This topical is part of the 2013 Topical Grand Championship

Rules
Verses are due Tuesday, November 26th.
Verses are to be posted in THIS thread.
There are NO EXTENSIONS.
Verses must be 20-30 lines long.
Vote deductions will happen for people going over.
Voting is 3-0 KO, 3-1 TKO or first to 5.

Topic
http://fc04.deviantart.net/fs29/i/2012/272/0/a/devil_by_megan_yrrbby-d1fq3gc.jpg

ELOH STACKz
11-25-2013, 10:53 PM
I heard that "the Devil wears Prada", this bitch was COVERED IN BLOOD/
Hermes, Chanel shades & Red Bottoms as she STRUT IN THE CLUB/
I saw that look on bitches faces, quick to RUSH IN & JUDGE/
I was sprung... Usually not the type of nigga to RUSH INTO LOVE/
But I had to spark up a conversation & see where her HEAD AT/
Removed the glasses, that's when I noticed her contacts had a RED CAP/
I figured it was just the strobe lights that gave her such DEMONIC OF EYES/
That's when I said "let's go to my spot.
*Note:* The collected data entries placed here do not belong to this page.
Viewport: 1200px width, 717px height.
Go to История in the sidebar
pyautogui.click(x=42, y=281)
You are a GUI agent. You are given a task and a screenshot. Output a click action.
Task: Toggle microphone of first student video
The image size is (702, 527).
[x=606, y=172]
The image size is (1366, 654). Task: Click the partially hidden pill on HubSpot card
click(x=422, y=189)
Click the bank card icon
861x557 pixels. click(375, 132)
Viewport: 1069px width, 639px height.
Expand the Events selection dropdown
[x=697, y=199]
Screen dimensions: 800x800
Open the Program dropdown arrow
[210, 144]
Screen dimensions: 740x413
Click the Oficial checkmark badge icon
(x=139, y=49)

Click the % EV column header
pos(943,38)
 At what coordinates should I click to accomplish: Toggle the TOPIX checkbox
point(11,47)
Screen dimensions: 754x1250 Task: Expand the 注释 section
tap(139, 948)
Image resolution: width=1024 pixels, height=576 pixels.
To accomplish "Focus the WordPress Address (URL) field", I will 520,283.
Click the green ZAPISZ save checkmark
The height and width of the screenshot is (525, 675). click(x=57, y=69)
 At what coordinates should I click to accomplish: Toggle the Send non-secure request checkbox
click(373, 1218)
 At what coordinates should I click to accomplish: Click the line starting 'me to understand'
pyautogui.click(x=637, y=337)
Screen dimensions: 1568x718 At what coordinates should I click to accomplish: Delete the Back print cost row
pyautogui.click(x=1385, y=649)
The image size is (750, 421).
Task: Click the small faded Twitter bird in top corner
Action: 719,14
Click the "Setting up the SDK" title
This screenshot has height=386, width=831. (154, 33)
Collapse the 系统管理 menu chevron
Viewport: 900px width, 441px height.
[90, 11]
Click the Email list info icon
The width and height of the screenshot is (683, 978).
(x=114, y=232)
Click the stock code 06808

I've got a little CHRONIC SURPRISE"/
We on the highway speeding like SONIC IN DRIVE/
With her eyes on my neck & MINE IN HER THIGHS/
Beauty's in the eye of the beholder & she had me in the PALM OF HER HAND/
Whispering sweet nothings in my ear so CALM, IM THE MAN/
Ideas of "worshipping her every word" ran thru my mind like the PSALMS OR KORAN/
The whole time I "knew clear"ly that later on I'll be BOMBING IRAN (Nuclear)/
That's when she UNZIPPED THE MISSLE & TONGUE KISSED MY PISTOL/
Until I shot that "Sour Cream" in her mouth like ONIONS AND PICKLES/
But that FUN TWIST WAS FICKLE... Shhhhhhit, I wish I had GUN WHIPPED THE NICKEL/
Plate across her face... cuz this She-Devil was the ONE WITH THE SICKLE/
I'm standing there frozen, NAKED AND DAZED/
Her eyes piercing my brain as she PLAYS WITH THE WAVES/
If I wasn't such a sinner she'd of STAYED IN THE GRAVE/
But my actions had spoke loudly... Now I'll be her SLAVE FOR THE REST OF MY DAYS/
I tried to repent, but that last minute shit doesn't HEAL, I FIGURE/
But I just wanna know... what type of cold-hearted BITCH sucks his DICK before she KILLS THE NIGGA?"/

Sean Cron
11-27-2013, 02:23 AM
Bnas: you had some good multis and had some interesting stuff going on as far as wordplay here. It wasn't really much of a narrative and I didn't learn much about a character or situation which was kinda disappointing, considering it's a topical. don't get me wrong, you did have some interesting stuff going on technically and with the wordplay and multis.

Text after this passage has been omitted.